Cependant, force est de constater que pour l’instant, toutes les tentatives d’innovation de rupture sont infructueuses. Pour moi, il n’y a pas eu d’erreur stratégique mais plutôt un mouvement d’innovation qui teste des solutions.
Aujourd’hui, les assureurs avancent sur l’innovation incrémentale dans la modernisation des processus. Ils n’ont, en revanche, rien trouvé sur l’innovation de rupture. Elle viendra peut-être de la distribution traditionnelle qui a beaucoup souffert. Il va falloir prendre garde aux nouveaux acteurs de la relation clients. Les bancassureurs ont déjà pris une grosse part du gâteau de la distribution avec leurs réseaux bancaires, la deuxième vague viendra peut-être des réseaux…

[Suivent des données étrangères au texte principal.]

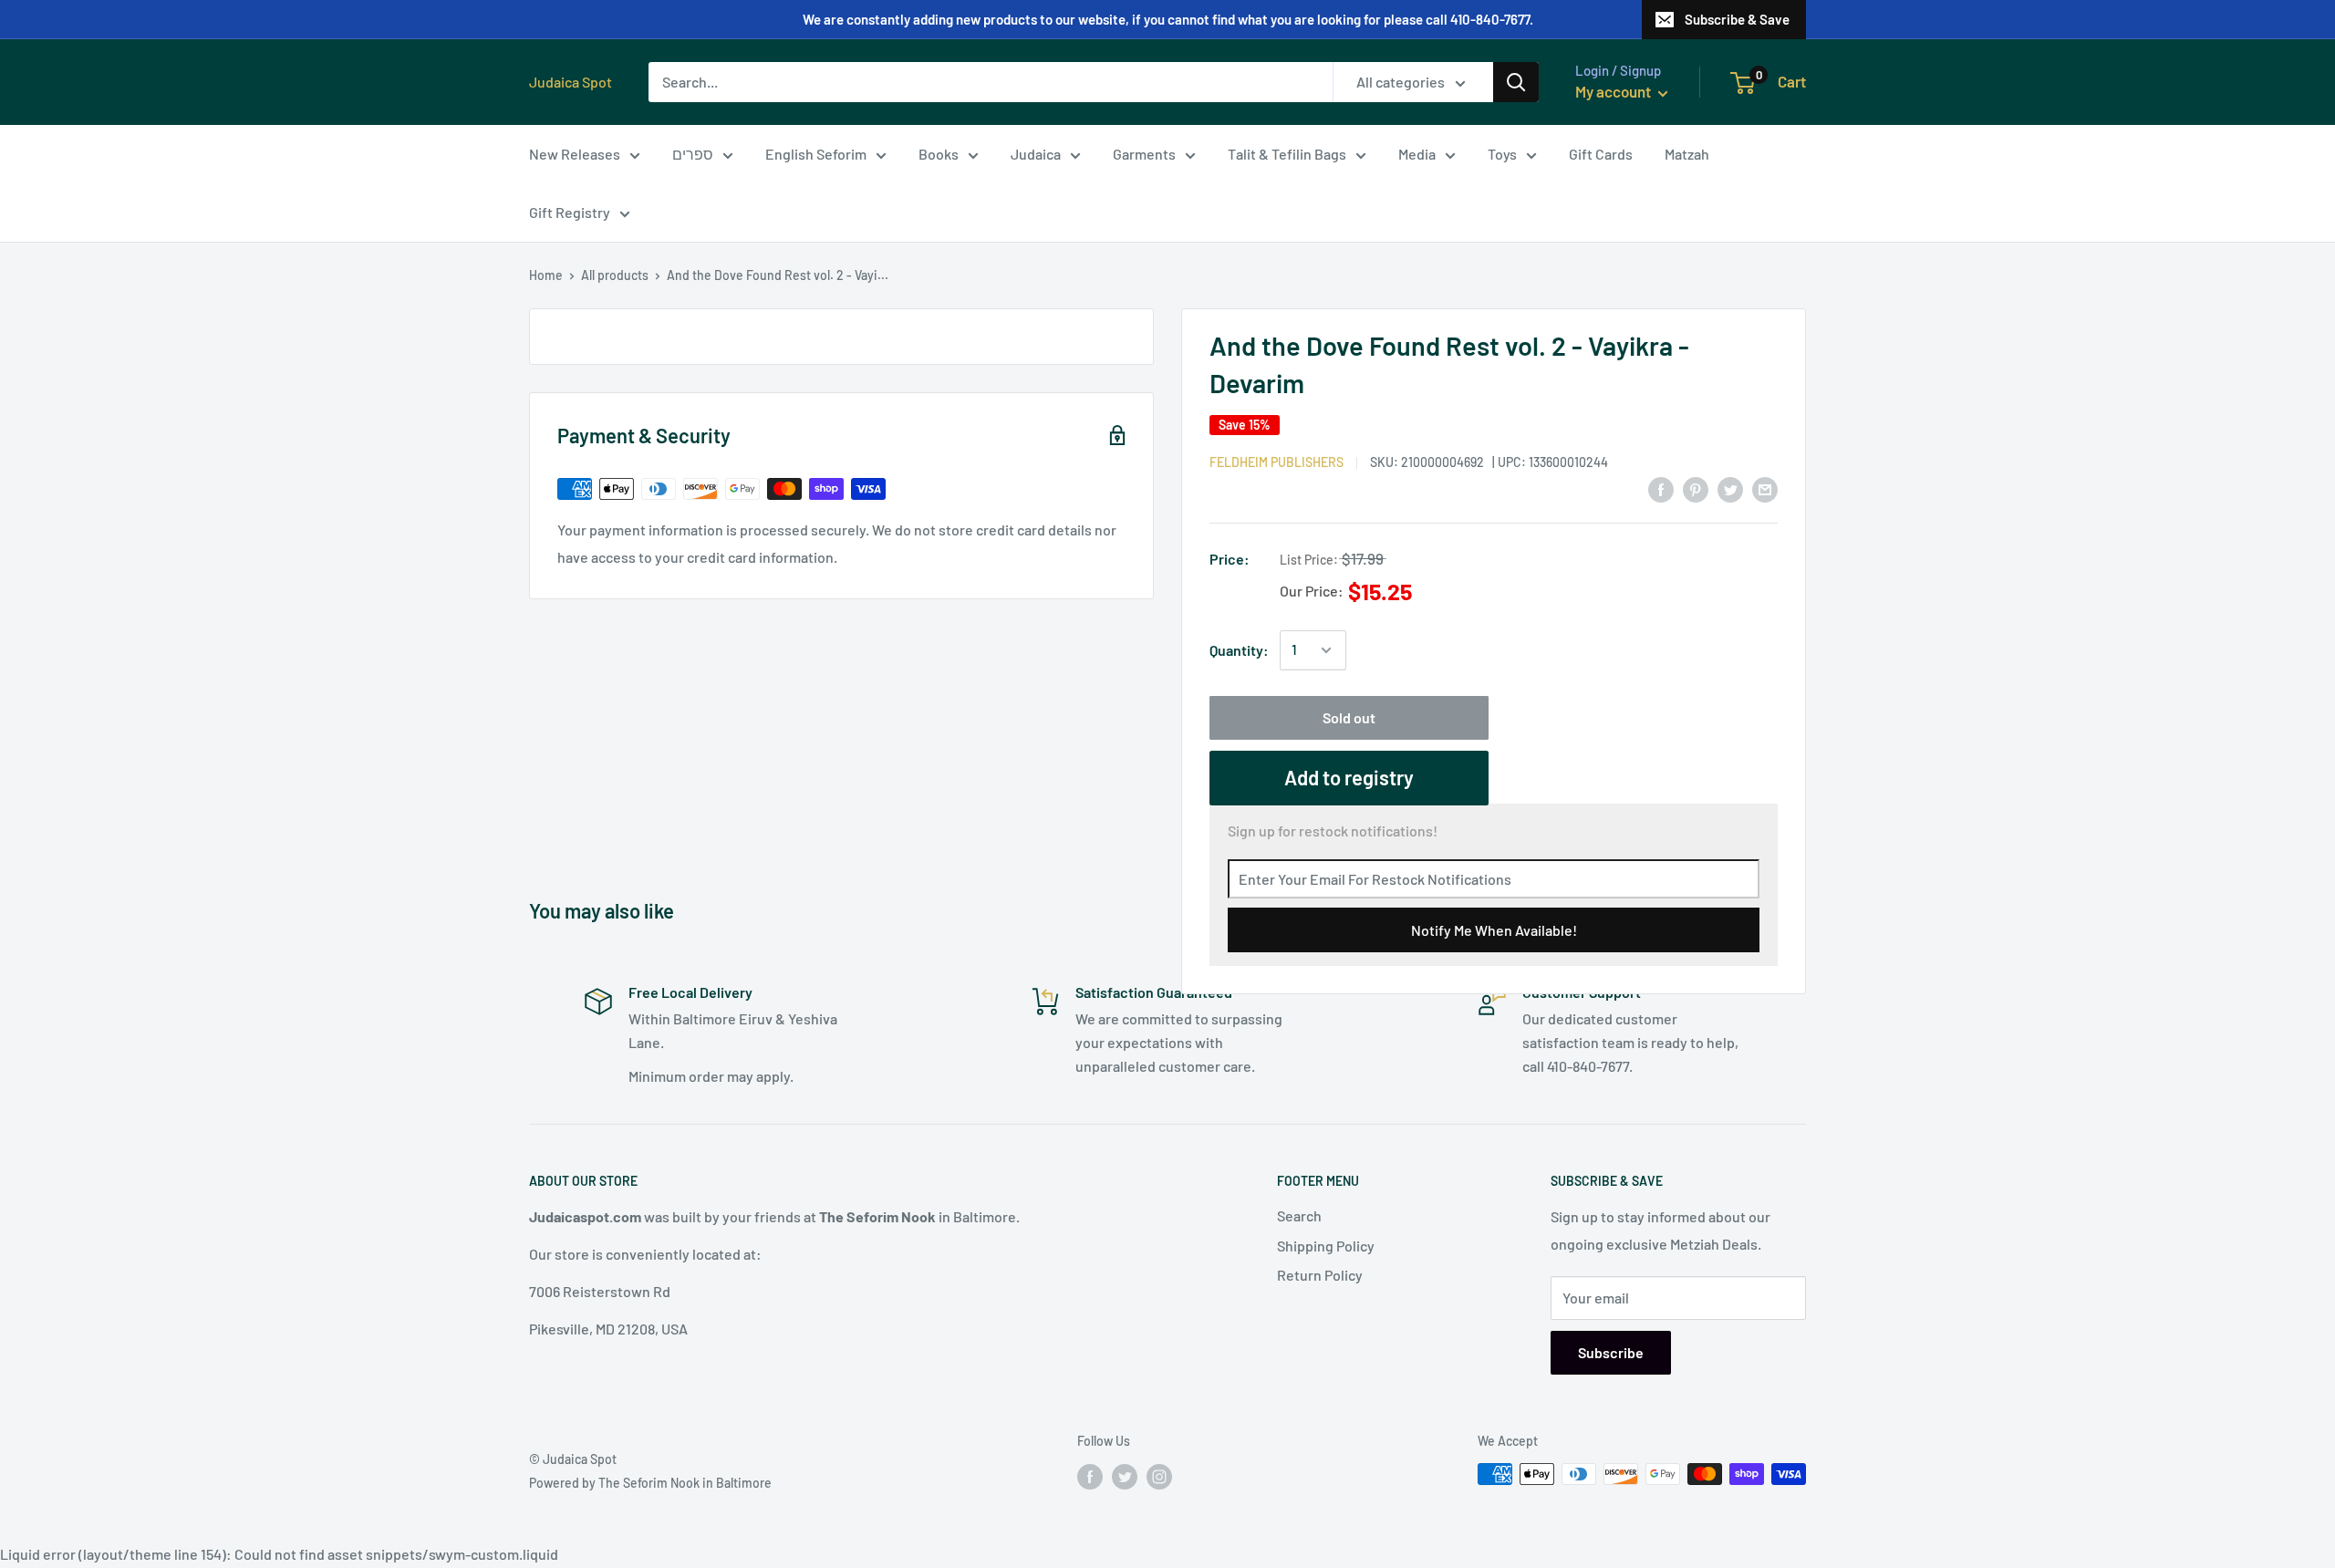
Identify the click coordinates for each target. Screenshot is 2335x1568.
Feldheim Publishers (1276, 462)
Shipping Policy (1326, 1245)
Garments (1144, 153)
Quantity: (1239, 650)
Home (546, 275)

Y a-t-il une augmentation de la défiance des Français envers l’innovation dans l’assurance ?
Effectivement, nous notons que désormais une majorité des Français refuse la robotisation de la relation client, c’est-à-dire avoir un robot, un chatbot, un hologramme ou un voicebot en face d’eux. Ils veulent échanger avec un humain. Cette aversion pourrait s’expliquer par les expériences négatives avec les robots, et les chatbot. Les assureurs ont compris le message et ont décidé de réallouer les chatbot et l’intelligence artificielle pour aider leurs conseillers et en faire des conseillers augmentés.
Et une réorientation stratégique des assureurs ?
Tout d’abord, il y a eu la création de directions d’innovation ou de la transformation puis effectivement, les directions générales ont bousculé ces services et parfois même coupé les têtes des directions parce qu’elles n’avaient pas les résultats escomptés en termes de ROI. Les assureurs n’avaient pas compris que la culture de l’innovation est une culture de l’aventure venture-capitaliste, c’est-à-dire 90 % de paris ultra risqués, essentiellement des échecs et moins d’1 % de succès. Cette réussite, le secteur l’attend encore. Les directions générales ont fait des réorganisations qui ont changé les structures, et ont passé des politiques et des consignes plus prudentes en termes de prise de risque et de participation en innovation. Rien n’a été drastiquement coupé mais il y a eu une sorte de retournement dans les stratégies, les investissements sont plus prudents, raisonnés et contrôlés. Les acteurs misent davantage sur des projets incrémentaux que sur de l’innovation de rupture parce que ceux qui avaient investi dans les start-up de la blockchain ont compris que la technologie n’est pas encore mature, elle est beaucoup trop instable pour continuer d’investir.
Si les assureurs ne se rendent pas plus présents dans la vie de leurs assurés, s’ils ne démultiplient pas les points de contact, ils risquent de perdre définitivement le contact direct avec leurs assurés et se contenter du rôle de simple porteur de risques. Les GAFA sont présents dans la vie quotidienne de l’ensemble des assurés. Ce sont les experts de l’expérience clients. Ils maîtrisent la data et travaillent dessus sérieusement. A terme, ils pourront prédire les comportements des assurés, mais surtout leurs besoins. Si les assureurs ne se sont pas positionnés sur les services et la data, ça risque d’être compliqué.